I have no doubt that used improperly (like anything) social media can be a real net negative in some people’s lives.  That said, I totally disagree with this Op-Ed arguing to post less good news on social media:

My kids have had some good news lately. Academic triumphs, hockey tournament wins, even a little college admissions excitement. They’ve had rough moments too, and bittersweet ones. There have been last games and disappointments and unwashed dishes galore. If you’re a friend, or even somebody who knows my mom and struck up a friendly conversation in line at the grocery store, I’d love to talk to you about any of it. I might even show you pictures.

But I’m not going to post them on social media. Because I tried that for a while, and I came to a simple conclusion about getting the reactions of friends, family and acquaintances via emojis and exclamations points rather than hugs and actual exclamations.

It’s no fun. And I don’t want to do it any more.
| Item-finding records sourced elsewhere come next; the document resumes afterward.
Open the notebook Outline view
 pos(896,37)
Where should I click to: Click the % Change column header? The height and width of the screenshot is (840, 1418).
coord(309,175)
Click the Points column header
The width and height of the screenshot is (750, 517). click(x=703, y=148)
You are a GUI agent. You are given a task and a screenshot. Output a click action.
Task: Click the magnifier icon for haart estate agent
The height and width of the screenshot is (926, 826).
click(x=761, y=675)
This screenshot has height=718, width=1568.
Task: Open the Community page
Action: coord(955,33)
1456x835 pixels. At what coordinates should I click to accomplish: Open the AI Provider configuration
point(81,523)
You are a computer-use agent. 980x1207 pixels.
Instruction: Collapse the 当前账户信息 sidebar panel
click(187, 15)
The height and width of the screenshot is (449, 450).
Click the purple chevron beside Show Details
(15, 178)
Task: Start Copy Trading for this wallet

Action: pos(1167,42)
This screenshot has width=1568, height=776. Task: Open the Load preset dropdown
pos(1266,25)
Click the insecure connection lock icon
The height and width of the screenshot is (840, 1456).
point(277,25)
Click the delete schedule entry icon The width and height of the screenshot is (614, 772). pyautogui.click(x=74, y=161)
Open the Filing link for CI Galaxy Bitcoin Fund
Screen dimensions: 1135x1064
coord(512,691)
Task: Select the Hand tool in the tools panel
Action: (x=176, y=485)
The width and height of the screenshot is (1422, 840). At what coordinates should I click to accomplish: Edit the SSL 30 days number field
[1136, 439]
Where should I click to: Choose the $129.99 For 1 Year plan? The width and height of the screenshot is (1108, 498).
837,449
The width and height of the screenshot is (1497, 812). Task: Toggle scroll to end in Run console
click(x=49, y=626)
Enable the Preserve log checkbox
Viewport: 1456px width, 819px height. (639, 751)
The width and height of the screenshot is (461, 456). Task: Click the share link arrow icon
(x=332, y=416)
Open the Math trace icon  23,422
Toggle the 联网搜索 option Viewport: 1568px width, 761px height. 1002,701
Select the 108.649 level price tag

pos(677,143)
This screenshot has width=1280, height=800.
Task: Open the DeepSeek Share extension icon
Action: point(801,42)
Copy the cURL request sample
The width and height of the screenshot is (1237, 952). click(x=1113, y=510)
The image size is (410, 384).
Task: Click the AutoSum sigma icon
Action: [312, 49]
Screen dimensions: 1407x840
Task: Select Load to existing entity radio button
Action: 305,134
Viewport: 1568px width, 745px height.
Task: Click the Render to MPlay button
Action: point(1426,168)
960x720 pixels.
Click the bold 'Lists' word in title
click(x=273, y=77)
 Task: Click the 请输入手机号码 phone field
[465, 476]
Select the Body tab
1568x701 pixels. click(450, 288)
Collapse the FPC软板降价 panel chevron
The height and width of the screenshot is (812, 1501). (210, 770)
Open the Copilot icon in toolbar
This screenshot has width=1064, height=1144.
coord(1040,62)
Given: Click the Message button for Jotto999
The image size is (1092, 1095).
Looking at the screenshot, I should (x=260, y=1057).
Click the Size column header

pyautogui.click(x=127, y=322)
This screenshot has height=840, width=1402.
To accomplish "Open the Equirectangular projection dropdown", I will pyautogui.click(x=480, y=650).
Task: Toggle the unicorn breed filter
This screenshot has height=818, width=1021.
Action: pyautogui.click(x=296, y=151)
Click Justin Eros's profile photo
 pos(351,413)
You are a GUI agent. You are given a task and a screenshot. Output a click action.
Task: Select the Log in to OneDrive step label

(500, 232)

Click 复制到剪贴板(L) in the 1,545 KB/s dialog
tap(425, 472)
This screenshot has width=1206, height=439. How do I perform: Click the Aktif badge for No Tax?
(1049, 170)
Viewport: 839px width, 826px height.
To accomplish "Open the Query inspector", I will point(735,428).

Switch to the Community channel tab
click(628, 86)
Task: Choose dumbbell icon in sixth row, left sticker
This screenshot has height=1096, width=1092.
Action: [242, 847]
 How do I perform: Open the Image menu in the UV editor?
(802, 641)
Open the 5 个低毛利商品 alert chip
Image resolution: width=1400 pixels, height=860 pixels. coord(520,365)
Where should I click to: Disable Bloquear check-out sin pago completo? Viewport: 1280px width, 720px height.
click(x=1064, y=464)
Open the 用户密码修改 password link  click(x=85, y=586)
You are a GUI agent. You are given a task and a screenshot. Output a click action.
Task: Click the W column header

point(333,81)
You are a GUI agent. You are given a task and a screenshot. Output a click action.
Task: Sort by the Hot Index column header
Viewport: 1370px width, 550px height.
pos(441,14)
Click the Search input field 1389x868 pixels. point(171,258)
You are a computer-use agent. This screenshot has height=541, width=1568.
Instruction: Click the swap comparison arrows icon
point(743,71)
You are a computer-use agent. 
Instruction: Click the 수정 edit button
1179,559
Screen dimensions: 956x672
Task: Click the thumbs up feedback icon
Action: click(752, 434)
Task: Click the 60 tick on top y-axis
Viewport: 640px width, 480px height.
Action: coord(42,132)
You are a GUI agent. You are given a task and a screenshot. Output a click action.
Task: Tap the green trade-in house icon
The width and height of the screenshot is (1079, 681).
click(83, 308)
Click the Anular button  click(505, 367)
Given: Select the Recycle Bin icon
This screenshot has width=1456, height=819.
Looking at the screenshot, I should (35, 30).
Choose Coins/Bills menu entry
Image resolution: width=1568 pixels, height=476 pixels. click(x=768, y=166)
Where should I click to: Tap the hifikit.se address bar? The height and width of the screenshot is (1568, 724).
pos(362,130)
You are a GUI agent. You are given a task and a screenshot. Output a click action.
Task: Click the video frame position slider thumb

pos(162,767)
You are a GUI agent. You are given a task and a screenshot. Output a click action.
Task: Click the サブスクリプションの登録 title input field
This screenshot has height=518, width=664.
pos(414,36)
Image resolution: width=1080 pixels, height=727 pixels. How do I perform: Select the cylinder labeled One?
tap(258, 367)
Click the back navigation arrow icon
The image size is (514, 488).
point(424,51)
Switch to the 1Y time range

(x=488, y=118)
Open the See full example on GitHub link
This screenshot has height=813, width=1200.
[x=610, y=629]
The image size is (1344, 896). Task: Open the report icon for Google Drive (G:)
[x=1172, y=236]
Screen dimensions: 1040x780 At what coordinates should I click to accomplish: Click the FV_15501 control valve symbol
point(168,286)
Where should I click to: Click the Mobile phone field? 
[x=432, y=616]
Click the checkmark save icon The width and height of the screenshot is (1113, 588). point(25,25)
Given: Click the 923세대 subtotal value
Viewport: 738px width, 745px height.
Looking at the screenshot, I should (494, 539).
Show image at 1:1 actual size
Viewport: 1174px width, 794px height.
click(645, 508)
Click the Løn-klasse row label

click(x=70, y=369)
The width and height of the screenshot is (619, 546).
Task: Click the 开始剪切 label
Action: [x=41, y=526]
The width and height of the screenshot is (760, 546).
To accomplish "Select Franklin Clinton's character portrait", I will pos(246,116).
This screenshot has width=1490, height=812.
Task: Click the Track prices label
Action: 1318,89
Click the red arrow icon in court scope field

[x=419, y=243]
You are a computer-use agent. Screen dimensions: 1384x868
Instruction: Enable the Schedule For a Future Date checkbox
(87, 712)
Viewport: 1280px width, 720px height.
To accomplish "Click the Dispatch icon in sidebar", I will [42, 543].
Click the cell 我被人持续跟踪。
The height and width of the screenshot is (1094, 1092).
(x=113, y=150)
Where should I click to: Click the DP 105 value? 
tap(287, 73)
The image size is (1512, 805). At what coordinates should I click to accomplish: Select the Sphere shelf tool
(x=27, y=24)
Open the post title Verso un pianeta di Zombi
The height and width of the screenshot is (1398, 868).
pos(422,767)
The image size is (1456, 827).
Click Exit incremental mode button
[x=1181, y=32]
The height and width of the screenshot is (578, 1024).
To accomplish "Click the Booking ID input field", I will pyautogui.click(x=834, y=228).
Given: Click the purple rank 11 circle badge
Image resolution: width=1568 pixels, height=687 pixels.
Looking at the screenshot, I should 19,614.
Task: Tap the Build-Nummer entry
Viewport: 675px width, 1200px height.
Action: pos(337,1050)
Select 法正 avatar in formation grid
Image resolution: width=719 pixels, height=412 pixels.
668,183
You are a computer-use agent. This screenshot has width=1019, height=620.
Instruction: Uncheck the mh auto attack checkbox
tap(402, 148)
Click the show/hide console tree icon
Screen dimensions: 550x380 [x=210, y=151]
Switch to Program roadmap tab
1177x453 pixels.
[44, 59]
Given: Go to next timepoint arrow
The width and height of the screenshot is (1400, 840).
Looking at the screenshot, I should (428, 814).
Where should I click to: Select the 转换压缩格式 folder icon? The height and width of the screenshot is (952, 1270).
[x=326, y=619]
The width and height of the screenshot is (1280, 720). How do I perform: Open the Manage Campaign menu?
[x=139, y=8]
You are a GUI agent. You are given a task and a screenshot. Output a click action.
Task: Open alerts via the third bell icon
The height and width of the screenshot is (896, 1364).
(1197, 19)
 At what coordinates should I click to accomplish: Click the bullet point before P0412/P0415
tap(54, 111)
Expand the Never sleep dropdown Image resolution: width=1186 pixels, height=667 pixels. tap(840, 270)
I get so many great interactions in-person precisely because I post a lot on FB.  Instead of a casual “how’s it going Steve?” to which I typically do not answer, “oh, good, Alex’s brain tumor is shrinking,” friends that I would not necessarily think to just share that with in a quick hall-way hello, say, “I saw about Alex’s shrinking tumor— that’s awesome!  Tell me more.”  Or, “wow, your soccer team is kicking butt– what’s the secret.”  Or, “I saw Evan’s science award– that’s awesome.”  And so many others.  And these lead to great conversations.  We end up talking about Evan’s love of science, or how David is doing at Wake Tech, or Alex’s health, or Sarah’s soccer team, etc.  And it’s great.  All because I post pictures, etc.  When I see a friend in the hallway at work and they say “how’s it going?” I don’t say, “great, Sarah had a really nice dance recital on Saturday.”  But, it’s awesome when that same friend says, “loved the photos at Sarah’s dance recital.”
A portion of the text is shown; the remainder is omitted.